Czwartek
15.03.2007
nr 074 (0592 )
ISSN 1734-6827

Myśliwskie akcesoria



Temat: kominki cd.II

Autor: RR-11  godzina: 07:45
Cieszę się, że choć nie jestem specem w tej dziedzinie ale to przez studiowanie tematu (też kiedyś byłem takimi rozwiązaniami zainteresowany) mam wyrobiony pogląd taki jak prezentuje sowland Ponieważ "doprojektowałem" sobie piwnicę to opalam najtańszym węglem w piecu Hajnówka MODERATOR Palenie przygotowuję tak: warstwami papier, wióry spod heblarki (3 worki na sezon), drewno, wiadro węgla i .......do lasu.
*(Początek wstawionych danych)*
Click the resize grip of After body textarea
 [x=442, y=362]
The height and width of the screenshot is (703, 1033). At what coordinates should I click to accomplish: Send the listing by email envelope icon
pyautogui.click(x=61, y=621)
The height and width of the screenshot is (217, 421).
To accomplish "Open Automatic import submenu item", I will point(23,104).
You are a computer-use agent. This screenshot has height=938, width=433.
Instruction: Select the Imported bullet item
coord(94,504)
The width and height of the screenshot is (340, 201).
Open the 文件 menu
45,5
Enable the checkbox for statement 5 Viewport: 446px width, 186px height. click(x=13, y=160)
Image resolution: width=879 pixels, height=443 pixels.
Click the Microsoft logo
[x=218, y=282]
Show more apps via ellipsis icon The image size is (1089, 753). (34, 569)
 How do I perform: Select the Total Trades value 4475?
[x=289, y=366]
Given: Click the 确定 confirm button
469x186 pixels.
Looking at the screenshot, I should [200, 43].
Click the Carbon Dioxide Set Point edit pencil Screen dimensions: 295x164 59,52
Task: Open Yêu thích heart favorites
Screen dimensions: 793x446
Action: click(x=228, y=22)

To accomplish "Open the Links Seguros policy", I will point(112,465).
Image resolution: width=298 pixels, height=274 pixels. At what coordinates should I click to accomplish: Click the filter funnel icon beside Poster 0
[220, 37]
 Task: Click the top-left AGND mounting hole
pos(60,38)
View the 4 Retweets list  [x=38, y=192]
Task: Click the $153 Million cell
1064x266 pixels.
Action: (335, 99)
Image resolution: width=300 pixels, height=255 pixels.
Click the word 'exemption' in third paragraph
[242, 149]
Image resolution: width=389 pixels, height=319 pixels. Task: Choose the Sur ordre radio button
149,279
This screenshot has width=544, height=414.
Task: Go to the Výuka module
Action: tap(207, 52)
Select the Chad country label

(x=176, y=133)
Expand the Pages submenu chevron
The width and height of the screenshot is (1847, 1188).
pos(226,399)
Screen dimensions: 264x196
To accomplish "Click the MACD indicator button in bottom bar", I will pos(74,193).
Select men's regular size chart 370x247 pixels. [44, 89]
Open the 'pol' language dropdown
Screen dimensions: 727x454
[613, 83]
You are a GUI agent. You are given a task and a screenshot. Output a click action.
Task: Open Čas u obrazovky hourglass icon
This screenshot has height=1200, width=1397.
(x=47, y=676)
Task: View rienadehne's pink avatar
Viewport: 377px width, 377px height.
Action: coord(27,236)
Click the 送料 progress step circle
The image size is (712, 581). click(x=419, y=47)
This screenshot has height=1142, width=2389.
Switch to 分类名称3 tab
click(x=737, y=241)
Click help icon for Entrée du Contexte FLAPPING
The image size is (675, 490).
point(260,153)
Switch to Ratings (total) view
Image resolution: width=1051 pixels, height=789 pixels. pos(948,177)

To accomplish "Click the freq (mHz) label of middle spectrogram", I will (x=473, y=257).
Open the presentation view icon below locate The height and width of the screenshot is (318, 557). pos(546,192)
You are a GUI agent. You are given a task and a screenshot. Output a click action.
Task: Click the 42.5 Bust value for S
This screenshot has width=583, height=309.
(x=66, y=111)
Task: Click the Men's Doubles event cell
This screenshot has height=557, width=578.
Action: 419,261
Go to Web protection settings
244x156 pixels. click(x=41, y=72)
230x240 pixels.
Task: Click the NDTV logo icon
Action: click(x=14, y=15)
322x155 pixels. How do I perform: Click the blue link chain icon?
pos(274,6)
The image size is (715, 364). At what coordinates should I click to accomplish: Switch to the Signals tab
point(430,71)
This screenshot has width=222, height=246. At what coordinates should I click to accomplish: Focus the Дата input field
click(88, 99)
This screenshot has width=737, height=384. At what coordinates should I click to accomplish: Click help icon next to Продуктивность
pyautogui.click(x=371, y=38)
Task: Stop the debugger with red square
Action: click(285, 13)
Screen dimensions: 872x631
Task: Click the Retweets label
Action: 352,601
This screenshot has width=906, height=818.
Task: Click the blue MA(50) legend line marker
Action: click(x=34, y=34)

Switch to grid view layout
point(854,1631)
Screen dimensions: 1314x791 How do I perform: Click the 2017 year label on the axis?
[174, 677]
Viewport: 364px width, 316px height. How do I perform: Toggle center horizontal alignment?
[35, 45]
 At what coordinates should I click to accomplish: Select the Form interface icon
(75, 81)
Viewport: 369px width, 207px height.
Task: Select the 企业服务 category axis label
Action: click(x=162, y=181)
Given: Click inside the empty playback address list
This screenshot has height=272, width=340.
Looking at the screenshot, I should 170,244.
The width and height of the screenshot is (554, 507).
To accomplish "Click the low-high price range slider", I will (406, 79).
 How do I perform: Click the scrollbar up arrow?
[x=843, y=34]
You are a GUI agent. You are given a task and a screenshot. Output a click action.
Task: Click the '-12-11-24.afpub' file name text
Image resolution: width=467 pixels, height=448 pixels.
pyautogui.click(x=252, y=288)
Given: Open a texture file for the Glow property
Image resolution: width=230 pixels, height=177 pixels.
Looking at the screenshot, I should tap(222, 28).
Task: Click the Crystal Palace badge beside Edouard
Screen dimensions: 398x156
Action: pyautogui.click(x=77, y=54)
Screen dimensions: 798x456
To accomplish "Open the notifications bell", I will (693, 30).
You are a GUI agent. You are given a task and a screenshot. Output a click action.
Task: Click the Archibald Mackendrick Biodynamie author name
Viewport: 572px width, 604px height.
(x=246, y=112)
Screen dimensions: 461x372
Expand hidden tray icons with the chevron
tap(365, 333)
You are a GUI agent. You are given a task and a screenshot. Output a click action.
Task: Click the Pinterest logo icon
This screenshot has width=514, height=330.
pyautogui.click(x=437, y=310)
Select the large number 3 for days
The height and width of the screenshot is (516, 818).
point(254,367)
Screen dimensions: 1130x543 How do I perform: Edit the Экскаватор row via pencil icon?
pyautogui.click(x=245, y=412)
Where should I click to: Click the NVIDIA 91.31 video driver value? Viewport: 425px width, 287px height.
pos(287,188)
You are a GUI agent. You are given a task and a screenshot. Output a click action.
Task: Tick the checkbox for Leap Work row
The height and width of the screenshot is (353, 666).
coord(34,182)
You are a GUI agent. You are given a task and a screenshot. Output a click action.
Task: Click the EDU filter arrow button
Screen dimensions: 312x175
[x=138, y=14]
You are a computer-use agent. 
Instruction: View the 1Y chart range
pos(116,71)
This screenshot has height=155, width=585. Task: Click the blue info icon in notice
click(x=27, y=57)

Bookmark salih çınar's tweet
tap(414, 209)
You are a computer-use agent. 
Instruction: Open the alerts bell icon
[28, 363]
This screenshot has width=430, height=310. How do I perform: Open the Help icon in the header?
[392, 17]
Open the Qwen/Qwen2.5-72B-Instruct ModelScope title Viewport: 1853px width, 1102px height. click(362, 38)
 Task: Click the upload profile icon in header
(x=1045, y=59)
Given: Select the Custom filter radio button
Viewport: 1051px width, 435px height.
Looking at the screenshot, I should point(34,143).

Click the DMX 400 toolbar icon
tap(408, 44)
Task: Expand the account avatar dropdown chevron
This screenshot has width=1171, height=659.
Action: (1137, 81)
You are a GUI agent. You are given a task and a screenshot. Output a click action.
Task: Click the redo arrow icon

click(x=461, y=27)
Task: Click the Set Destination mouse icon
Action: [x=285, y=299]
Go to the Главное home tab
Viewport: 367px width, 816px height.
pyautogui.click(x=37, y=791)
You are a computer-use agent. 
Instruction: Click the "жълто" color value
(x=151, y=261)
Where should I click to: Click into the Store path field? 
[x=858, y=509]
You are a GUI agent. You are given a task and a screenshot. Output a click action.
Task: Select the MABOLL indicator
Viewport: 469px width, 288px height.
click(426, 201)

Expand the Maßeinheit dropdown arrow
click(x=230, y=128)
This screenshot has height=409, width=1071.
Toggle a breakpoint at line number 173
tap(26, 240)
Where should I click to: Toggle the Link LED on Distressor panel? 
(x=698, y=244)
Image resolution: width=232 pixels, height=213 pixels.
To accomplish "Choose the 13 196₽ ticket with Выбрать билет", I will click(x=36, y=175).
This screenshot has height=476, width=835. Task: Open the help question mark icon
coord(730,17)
Jak żona wraca z pracy to tylko podkłada zapałkę i włącza komputer. Piec ma zasyp skośny więc węgiel sypię całym wiadrem a nie szufelką, popiół raz na tydzień z popielnika (część zasadniczą wybieram prosto z rusztu po wygaśnięci więc się b. mało kurzy). Piec ma tzw kopyto - nożna dźwignia do przerusztowania. Koszt węgla na sezon to 5t x 400,- tj. ok. 2.000 PLN. Koszt drewna z obróbką byłby nie wiele mniejszy.